Barnes & Richmond Labour Club and Institute donated £598,000 to Labour in December 2022. The organisation is listed by the central party as an unincorporated association, a legal term for organisations that aren’t registered companies or other formal bodies. It doesn’t, however, appear in the register of unincorporated associations despite having donated more than half a million pounds to Labour. A spokesperson for the club said the central Labour Party hadn’t informed them of this rule.

The club has not yet accounted for the source of these funds, although its former secretary told openDemocracy the cash had come from the 2018 sale of the four-storey townhouse club building (above).

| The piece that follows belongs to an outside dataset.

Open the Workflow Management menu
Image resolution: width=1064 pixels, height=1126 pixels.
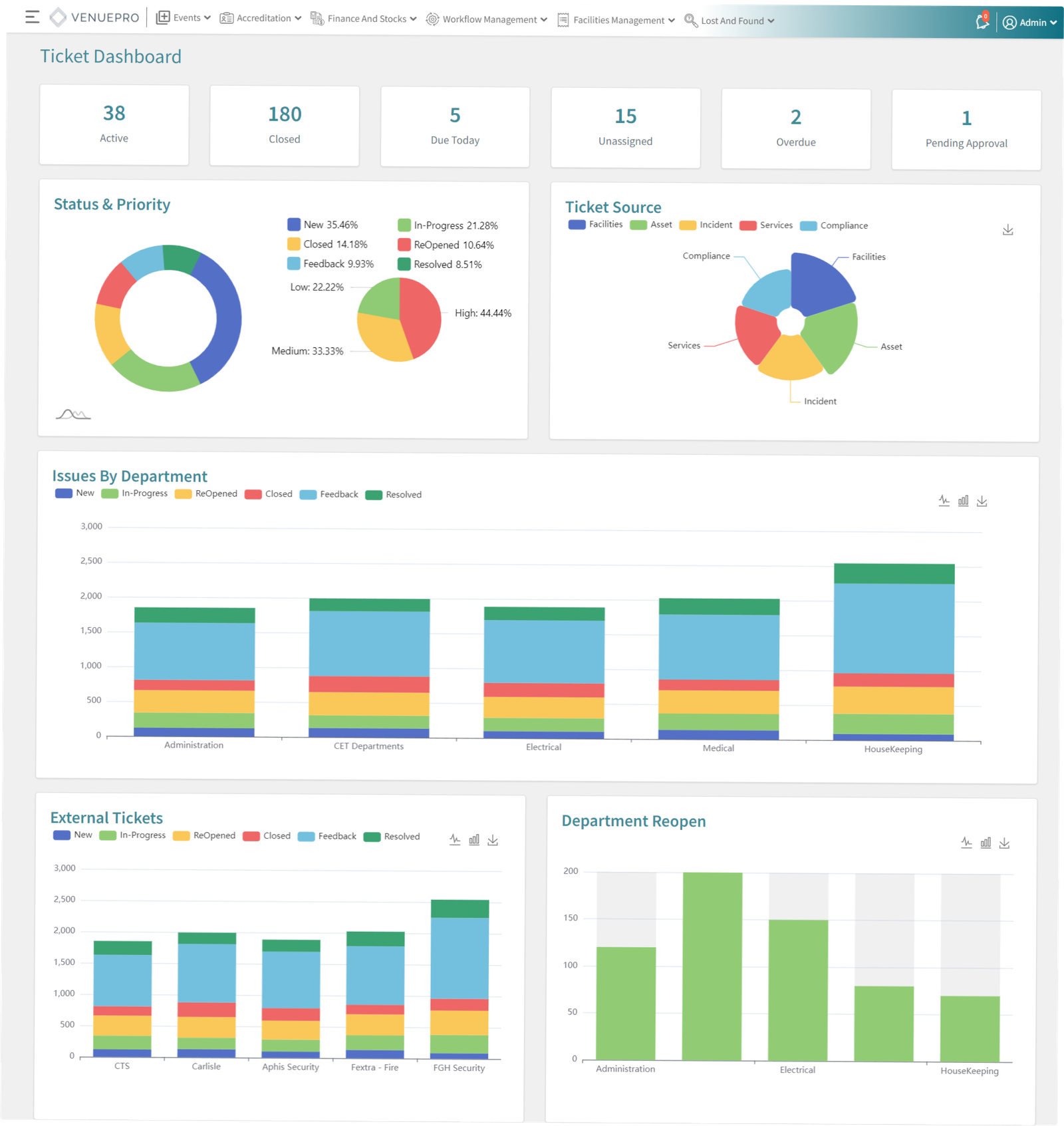[487, 19]
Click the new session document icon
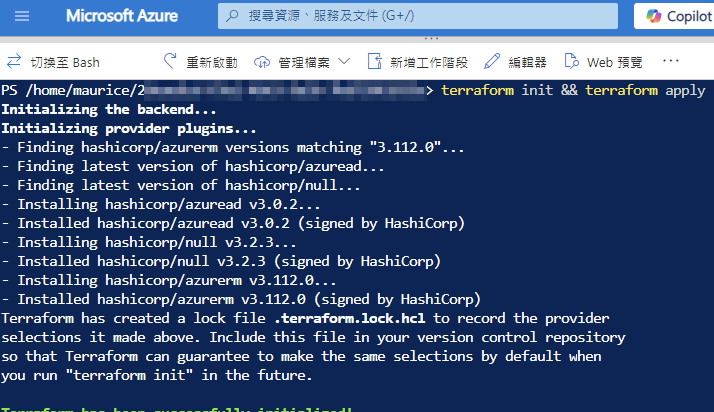714x412 pixels. click(374, 62)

An Electoral Commission spokesperson told Open Democracy, “We are contacting the club to find out more information about this matter and their status and we will then consider what, if any, action is appropriate.”

Rose Whiffen of Transparency International said: “Unincorporated associations can be useful vehicles for local fundraising clubs to rally support for a political party in their area, but ambiguous and weak reporting requirements mean their financial arrangements are often kept from public view.

Very few of these groups actually report the original source of their donations, making it far too easy for money of dubious origin to fund political parties. Clearly, [donors] should abide by the current rules, but to bring dark money out of the shadows, we need a significantly lower threshold for transparency over these donations”.